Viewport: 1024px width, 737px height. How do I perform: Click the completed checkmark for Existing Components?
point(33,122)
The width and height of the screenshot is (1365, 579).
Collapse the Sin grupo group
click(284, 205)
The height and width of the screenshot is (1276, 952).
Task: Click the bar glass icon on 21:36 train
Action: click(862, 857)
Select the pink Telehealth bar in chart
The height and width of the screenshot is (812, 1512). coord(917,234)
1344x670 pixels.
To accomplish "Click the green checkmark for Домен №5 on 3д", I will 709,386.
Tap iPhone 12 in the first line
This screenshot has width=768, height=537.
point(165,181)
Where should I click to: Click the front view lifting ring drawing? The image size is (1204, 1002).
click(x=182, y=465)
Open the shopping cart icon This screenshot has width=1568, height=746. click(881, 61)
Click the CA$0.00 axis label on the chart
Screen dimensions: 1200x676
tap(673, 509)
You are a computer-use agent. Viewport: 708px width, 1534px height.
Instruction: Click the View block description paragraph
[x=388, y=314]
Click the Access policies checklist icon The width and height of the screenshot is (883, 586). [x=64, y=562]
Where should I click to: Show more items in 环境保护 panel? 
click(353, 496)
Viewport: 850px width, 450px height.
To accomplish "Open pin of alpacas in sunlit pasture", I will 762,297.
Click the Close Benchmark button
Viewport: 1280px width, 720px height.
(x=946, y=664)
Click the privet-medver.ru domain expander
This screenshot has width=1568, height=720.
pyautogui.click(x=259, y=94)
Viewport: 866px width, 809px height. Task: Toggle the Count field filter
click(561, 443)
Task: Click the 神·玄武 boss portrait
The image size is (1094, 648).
· · · · · · ·
TASK PROMPT: Where the line holding "Tap iPhone 12 in the first line" appears in the listing above, start reproducing exactly, and end with the line holding "Click the Access".

ANSWER TO THE PROBLEM:
Tap iPhone 12 in the first line
This screenshot has width=768, height=537.
point(165,181)
Where should I click to: Click the front view lifting ring drawing? The image size is (1204, 1002).
click(x=182, y=465)
Open the shopping cart icon This screenshot has width=1568, height=746. click(881, 61)
Click the CA$0.00 axis label on the chart
Screen dimensions: 1200x676
tap(673, 509)
You are a computer-use agent. Viewport: 708px width, 1534px height.
Instruction: Click the View block description paragraph
[x=388, y=314]
Click the Access policies checklist icon The width and height of the screenshot is (883, 586). [x=64, y=562]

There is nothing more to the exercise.